**Selected text**:
What is a tunica cyst?
Tunica cysts originate from the tunica albuginea and are the most common benign masses that originate external to the testicle. They are small, firm, irregular, plaque-like nubbins located on the surface of the testes ranging from 2 to 5 mm in size. They are often described as feeling like a grain of rice, and are most often found on the upper-front or upper-side aspect of the testicle. In most cases, they are not symptomatic and are discovered incidentally by the patient, who is typically around 40 years of age.
How are tunica cysts diagnosed?
Tunica cysts can cause a great deal of concern and worry because of the fear of testicular cancer, but they are distinguished from testicular cancer by being cystic (not solid) and on the outer surface of the testes as opposed to being within the testes. Ultrasonography is the imaging study of choice for evaluating testicular masses and can differentiate cystic, benign masses from solid, malignant masses.

**Supplied information**:
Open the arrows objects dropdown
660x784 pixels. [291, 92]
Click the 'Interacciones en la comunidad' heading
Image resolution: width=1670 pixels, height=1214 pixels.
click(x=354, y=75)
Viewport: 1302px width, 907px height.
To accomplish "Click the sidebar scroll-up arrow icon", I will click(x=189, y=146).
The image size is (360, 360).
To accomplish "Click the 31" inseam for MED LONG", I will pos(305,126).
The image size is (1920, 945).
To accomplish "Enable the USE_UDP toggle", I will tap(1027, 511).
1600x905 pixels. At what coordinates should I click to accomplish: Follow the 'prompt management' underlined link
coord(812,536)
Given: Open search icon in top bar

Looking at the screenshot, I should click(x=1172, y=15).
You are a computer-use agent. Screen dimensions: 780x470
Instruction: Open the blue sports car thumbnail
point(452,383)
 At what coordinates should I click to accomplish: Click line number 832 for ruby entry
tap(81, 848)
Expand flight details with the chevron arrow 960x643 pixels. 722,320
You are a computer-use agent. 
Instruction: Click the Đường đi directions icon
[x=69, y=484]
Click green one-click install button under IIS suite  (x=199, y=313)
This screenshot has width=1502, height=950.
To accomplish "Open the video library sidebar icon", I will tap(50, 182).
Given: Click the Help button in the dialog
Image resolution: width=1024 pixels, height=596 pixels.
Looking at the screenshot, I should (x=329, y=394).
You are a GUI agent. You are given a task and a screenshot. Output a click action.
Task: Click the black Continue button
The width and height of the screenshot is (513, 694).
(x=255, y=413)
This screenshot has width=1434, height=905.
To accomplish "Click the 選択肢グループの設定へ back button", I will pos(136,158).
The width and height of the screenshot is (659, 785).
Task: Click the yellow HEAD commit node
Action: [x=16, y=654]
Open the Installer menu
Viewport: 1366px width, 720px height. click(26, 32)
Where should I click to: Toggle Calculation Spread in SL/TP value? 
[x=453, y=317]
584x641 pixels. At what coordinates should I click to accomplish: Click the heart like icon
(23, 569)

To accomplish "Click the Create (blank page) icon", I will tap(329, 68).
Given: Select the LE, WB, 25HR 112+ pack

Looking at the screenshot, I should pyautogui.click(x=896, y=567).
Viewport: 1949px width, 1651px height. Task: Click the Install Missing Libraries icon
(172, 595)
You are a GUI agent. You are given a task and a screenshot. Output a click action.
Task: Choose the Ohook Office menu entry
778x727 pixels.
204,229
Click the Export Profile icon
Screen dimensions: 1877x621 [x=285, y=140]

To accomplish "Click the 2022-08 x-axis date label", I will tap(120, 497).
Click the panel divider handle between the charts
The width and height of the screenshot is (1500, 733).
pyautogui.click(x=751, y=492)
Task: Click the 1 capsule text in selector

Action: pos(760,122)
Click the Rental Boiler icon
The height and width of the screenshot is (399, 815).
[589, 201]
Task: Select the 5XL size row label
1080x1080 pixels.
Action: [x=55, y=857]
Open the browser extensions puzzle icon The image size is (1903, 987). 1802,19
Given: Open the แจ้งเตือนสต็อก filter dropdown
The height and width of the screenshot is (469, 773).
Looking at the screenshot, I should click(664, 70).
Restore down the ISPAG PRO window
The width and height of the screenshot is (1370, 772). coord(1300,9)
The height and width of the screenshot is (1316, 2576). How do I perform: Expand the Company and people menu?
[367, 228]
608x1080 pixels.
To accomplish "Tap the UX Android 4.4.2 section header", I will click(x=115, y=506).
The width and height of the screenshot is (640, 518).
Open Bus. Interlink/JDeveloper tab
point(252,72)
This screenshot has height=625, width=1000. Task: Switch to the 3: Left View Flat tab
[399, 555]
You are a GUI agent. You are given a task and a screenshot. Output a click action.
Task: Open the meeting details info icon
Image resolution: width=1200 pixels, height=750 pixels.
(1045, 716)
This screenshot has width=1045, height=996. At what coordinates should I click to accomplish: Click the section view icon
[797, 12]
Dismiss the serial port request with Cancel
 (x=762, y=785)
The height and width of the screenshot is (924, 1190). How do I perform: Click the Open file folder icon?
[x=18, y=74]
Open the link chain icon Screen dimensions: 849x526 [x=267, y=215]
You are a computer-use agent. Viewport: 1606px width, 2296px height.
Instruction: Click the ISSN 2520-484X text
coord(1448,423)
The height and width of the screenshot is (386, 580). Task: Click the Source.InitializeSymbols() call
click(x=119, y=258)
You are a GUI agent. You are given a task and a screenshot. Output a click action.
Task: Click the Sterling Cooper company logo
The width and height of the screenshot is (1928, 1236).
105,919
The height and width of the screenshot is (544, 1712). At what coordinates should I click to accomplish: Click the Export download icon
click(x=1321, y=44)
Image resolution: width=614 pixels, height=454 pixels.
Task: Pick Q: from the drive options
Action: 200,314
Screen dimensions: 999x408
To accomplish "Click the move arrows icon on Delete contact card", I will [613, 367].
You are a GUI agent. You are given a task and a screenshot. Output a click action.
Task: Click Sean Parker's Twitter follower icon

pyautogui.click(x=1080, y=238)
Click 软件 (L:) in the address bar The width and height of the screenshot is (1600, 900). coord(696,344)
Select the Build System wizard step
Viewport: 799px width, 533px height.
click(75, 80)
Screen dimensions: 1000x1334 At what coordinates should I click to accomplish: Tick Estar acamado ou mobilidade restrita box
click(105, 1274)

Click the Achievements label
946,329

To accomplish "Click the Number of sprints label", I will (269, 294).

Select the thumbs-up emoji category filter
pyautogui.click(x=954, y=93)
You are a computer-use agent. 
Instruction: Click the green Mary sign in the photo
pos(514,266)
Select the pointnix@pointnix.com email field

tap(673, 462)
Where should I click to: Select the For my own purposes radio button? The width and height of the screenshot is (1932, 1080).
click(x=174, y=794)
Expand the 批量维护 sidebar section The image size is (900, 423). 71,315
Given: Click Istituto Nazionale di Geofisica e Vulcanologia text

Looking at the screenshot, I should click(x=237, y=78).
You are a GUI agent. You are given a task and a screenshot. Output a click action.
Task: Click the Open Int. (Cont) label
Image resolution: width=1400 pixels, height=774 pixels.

**Brief A**: In the text about tunica cysts, what imaging study is preferred for evaluating testicular masses?
**Brief B**: Write a continuation of the text on tunica cysts, picking up after its last sentence.

**Expected output A**: Ultrasonography.

**Expected output B**:
On ultrasound, the tunica albuginea can be seen as a 2-layered echogenic (containing lots of echoes) structure surrounding the testicle and the cyst as a small, regular fluid-filled structure abutting the surface of the testicle. On occasion, a tunica cyst may calcify. Microscopically, they are seen to contain fluid and cellular debris.
How are tunica cysts treated?
Although tunica cysts can be surgically removed, it’s rarely necessary to do so because ultrasound can reliably confirm their benign diagnosis. Make an appointment with your urologist if you notice any testicular bumps or lumps during a self-exam.